How do simple bacteria find their food? If you watch a bacterium, especially one with a long whip-like tail (this tail is called a flagellum), you will notice that it rapidly zeroes in on a source of food, even if that source is a distance away, by whipping its tail back and forth to propel it in the right direction.
How does it know which way to go?
A bacterium doesn't have a brain, but it does have a very primitive sensing organism, which can detect molecules. It works much like your nose, which can, for example, detect very tiny numbers of perfume molecules in the air, a long way from the source of the perfume.
When you detect the perfume 'smell', you can often locate the source of the perfume by turning and following the scent ... your nose can sense when the concentration of molecules is increasing, and you head in that direction.

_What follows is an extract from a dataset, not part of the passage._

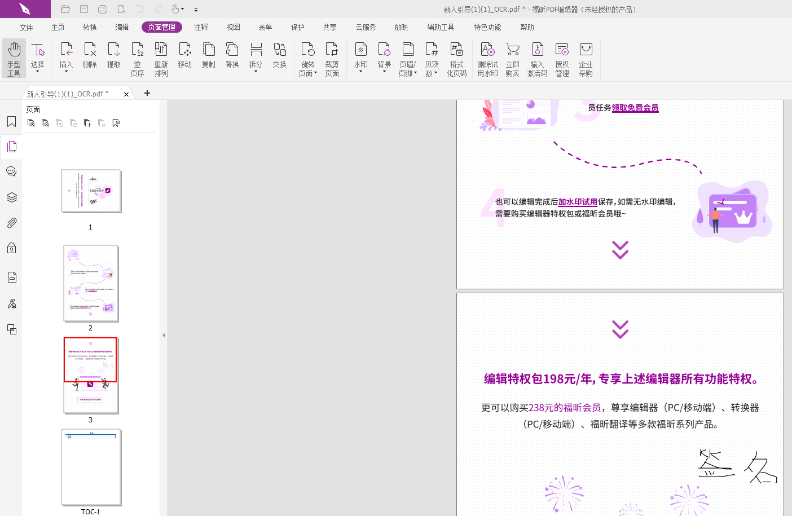Screen dimensions: 792x516
Task: Open the Comment (注释) ribbon tab
Action: [201, 27]
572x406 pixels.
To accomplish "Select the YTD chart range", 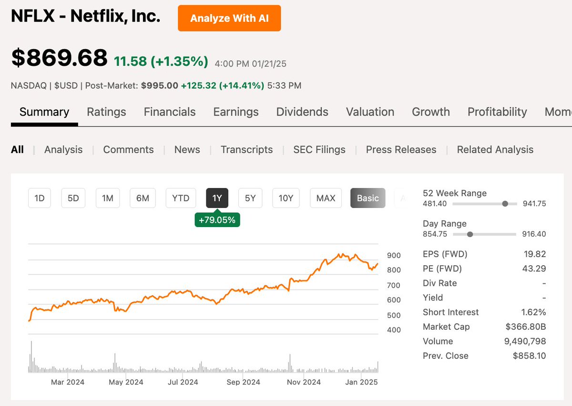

The principles that make this detection system work are based on these facts:
- molecules given off by a source will diffuse through the air.
- the concentration of molecules in the air is higher close to their source.

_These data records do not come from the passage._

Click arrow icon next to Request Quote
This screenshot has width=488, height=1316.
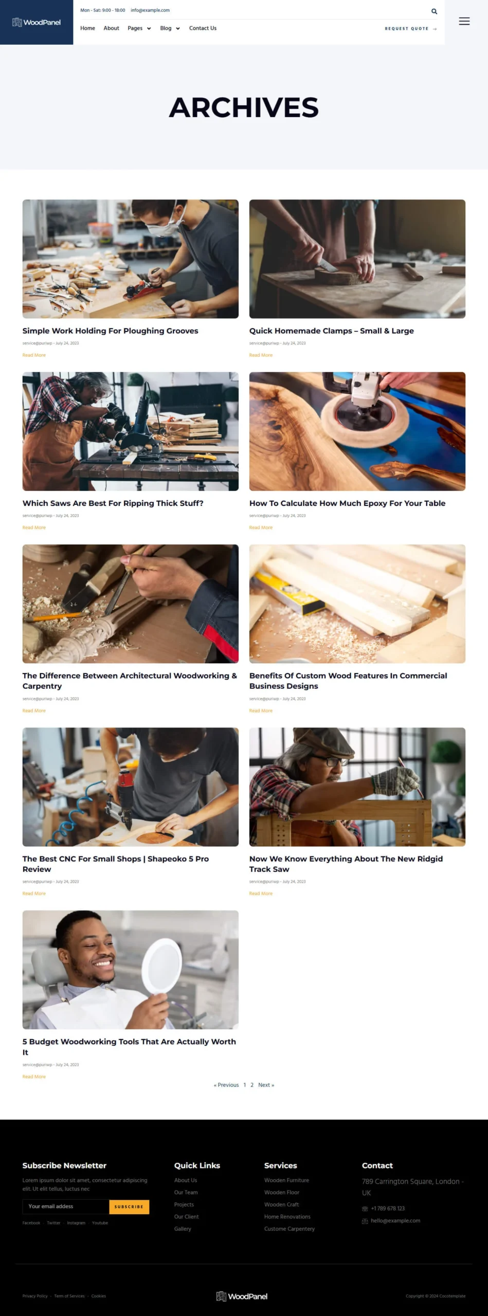(x=435, y=29)
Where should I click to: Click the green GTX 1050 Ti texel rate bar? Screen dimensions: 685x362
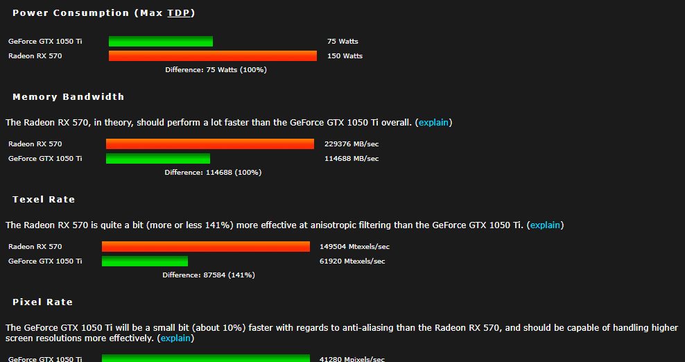[145, 261]
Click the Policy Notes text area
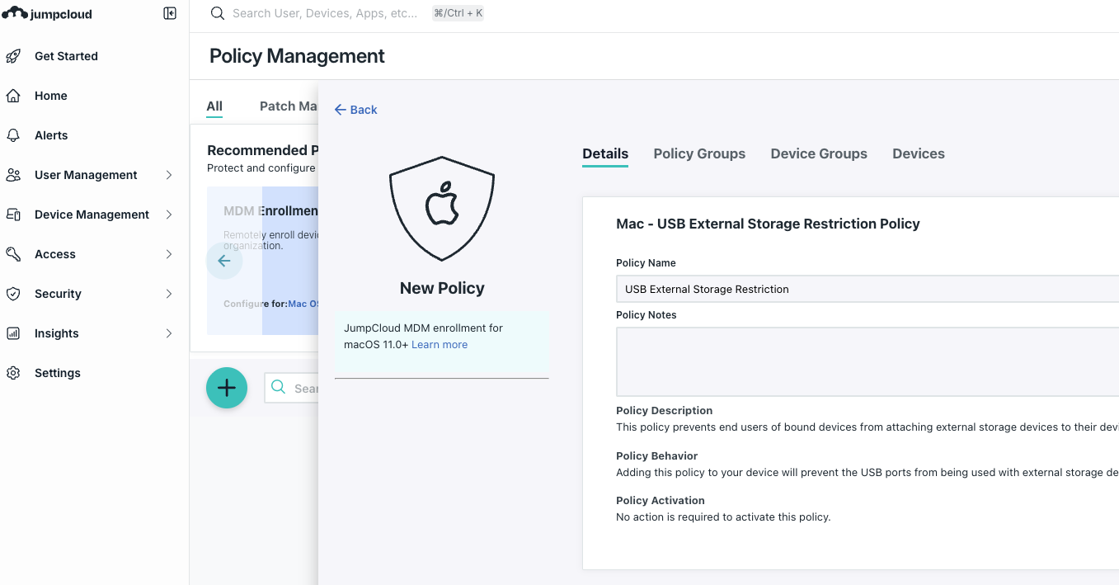This screenshot has width=1119, height=585. pos(867,361)
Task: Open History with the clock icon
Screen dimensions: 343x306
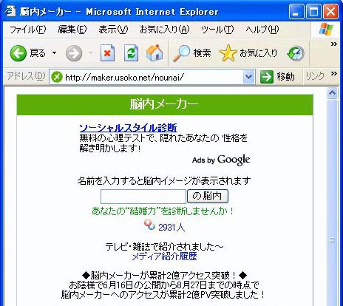Action: [296, 53]
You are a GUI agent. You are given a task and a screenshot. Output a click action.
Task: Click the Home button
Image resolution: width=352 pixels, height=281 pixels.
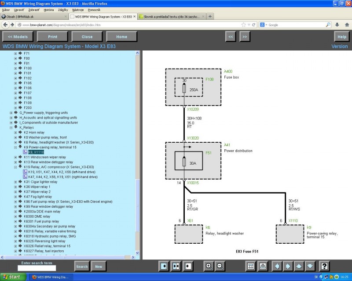click(121, 37)

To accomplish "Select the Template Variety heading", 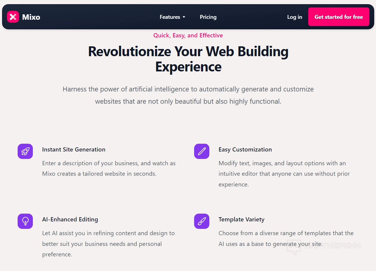I will (242, 219).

- molecules in the air are farther apart as you get further from their source.
- your nose can detect tiny numbers of molecules.
- your nose can sense when there are higher numbers of molecules in the air.
By following the molecules in the direction in which they get more dense, you can find the source of the smell. It's like entering a room and locating a dead mouse under a chair, by following the ever-stronger scent trail.
Bacteria can follow a trail of molecules in the same way.
A bacterium has a receptor on one end, which can trap a molecule of its food and hold it for a short time. When the molecule is released, the bacterium will keep moving, by waving its flagellum. - If it does not immediately encounter another molecule, it will change direction. - If it does encounter a molecule, and after releasing it, encounters another one right away, it keeps moving in the same direction.
In this fashion, the bacterium will continually change direction and move toward a higher concentration of food molecules, eventually arriving at the source. This process is called chemotaxis.